CUNA is the largest organization representing the nation’s 6,000 credit unions, which are heavily regulated by the CFPB. As such, it has a significant interest in the outcome of preliminary injunction hearing.
Vacancies Reform Act
In its brief, CUNA argues that Mulvaney’s appointment was entirely proper under the Vacancies Reform Act of 1998 (“VRA”). It calls English’s argument that the CFPB Director is presently “unavailable” or “absent” what it is—nonsense. Following Corday’s resignation, the office of CFPB Director was vacant.
Under the VRA, when an office is vacant, the President has the power to appoint an acting officer to fill the post, subject to certain limitations. Indeed, when the VRA was passed, the Senate committee that considered the VRA explicitly stated that, “statutes enacted in the future purporting to or argued to be construed to govern the temporary filling of offices covered by this statute are not to be effective unless they expressly provide that they are superseding the Vacancies Reform Act.” So, because Dodd-Frank did not explicitly override the VRA, the VRA governs.
In addition, CUNA points out the serious constitutional problems that would result if the court adopted English’s position. If she is right, then a departing CFPB Director would have the power to appoint anyone as his or her successor. That would include non-citizens. At the same time, the President would have more limited powers of appointment under the VRA. That would give the CFPB Director more power than the President over an agency in the executive branch of government.

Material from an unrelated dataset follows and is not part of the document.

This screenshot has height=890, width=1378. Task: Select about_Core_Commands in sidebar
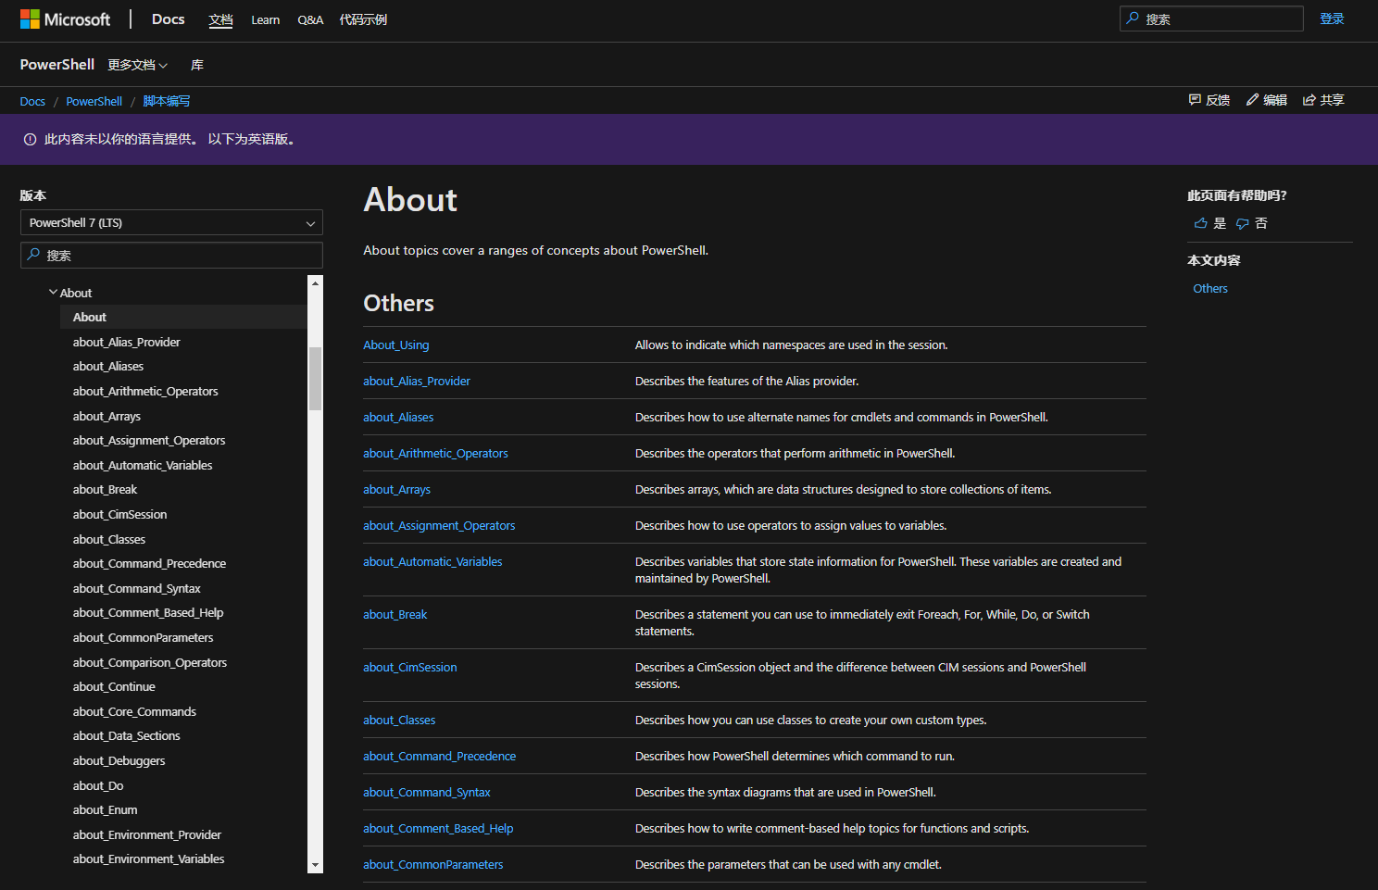pos(134,711)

What’s more, English’s argument also implies that the President would be as unable to remove an Acting CFPB Director as he is the CFPB Director. That only exacerbates the constitutional defects at the heart of the PHH case, which we have blogged about extensively.
CUNA’s brief, which Ballard Spahr authored, highlights the industry perspective on why Leandra English is wrong and why the court should not unwind the President’s appointment of an Acting CFPB Director. We will continue to follow this unfolding saga closely.